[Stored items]
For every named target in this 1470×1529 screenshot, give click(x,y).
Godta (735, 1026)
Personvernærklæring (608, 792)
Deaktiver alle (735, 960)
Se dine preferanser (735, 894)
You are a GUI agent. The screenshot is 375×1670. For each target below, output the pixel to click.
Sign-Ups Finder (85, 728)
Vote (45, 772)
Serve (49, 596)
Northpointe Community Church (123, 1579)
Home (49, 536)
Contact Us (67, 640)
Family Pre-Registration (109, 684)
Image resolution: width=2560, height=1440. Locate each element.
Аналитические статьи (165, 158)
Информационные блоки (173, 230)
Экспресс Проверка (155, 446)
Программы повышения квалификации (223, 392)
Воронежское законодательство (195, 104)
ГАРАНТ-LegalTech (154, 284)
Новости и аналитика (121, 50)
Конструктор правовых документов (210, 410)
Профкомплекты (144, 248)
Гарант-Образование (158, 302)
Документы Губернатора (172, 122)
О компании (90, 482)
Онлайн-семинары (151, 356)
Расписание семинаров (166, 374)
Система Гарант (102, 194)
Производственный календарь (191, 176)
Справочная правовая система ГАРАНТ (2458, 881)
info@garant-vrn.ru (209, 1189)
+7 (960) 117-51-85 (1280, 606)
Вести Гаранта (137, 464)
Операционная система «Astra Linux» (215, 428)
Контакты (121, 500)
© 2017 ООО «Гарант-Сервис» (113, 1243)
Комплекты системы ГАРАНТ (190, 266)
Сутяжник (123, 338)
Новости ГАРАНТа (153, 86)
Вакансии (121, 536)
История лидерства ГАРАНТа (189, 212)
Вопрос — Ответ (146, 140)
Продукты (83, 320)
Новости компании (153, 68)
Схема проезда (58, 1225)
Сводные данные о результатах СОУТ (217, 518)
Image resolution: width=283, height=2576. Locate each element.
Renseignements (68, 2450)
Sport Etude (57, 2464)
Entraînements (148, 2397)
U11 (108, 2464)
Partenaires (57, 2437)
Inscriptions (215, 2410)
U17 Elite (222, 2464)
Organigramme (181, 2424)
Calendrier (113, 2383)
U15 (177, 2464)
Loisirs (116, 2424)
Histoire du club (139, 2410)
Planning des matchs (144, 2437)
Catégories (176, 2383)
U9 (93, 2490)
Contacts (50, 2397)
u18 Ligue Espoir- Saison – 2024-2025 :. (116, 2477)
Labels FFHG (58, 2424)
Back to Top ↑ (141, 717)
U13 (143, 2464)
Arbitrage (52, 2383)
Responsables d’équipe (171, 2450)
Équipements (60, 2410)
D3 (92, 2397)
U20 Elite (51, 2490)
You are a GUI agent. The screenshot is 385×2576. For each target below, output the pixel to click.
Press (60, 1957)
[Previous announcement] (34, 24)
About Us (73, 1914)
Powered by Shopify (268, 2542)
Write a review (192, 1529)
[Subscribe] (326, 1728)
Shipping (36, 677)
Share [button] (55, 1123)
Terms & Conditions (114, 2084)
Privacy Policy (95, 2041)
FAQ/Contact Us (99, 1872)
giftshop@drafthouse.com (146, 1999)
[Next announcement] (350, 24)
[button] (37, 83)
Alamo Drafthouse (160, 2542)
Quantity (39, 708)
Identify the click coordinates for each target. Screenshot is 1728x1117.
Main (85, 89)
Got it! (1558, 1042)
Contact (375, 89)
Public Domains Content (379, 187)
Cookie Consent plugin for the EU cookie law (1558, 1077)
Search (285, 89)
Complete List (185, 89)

> **ABOUT THIS TASK**
Lines from the one containing "U20 Elite (51, 2490)" through the final line of the entries are the only ones to print, and each must match exactly.

> **EXERCISE RESULT**
U20 Elite (51, 2490)
You are a GUI agent. The screenshot is 385×2576. For each target below, output the pixel to click.
Press (60, 1957)
[Previous announcement] (34, 24)
About Us (73, 1914)
Powered by Shopify (268, 2542)
Write a review (192, 1529)
[Subscribe] (326, 1728)
Shipping (36, 677)
Share [button] (55, 1123)
Terms & Conditions (114, 2084)
Privacy Policy (95, 2041)
FAQ/Contact Us (99, 1872)
giftshop@drafthouse.com (146, 1999)
[Next announcement] (350, 24)
[button] (37, 83)
Alamo Drafthouse (160, 2542)
Quantity (39, 708)
Identify the click coordinates for each target. Screenshot is 1728x1117.
Main (85, 89)
Got it! (1558, 1042)
Contact (375, 89)
Public Domains Content (379, 187)
Cookie Consent plugin for the EU cookie law (1558, 1077)
Search (285, 89)
Complete List (185, 89)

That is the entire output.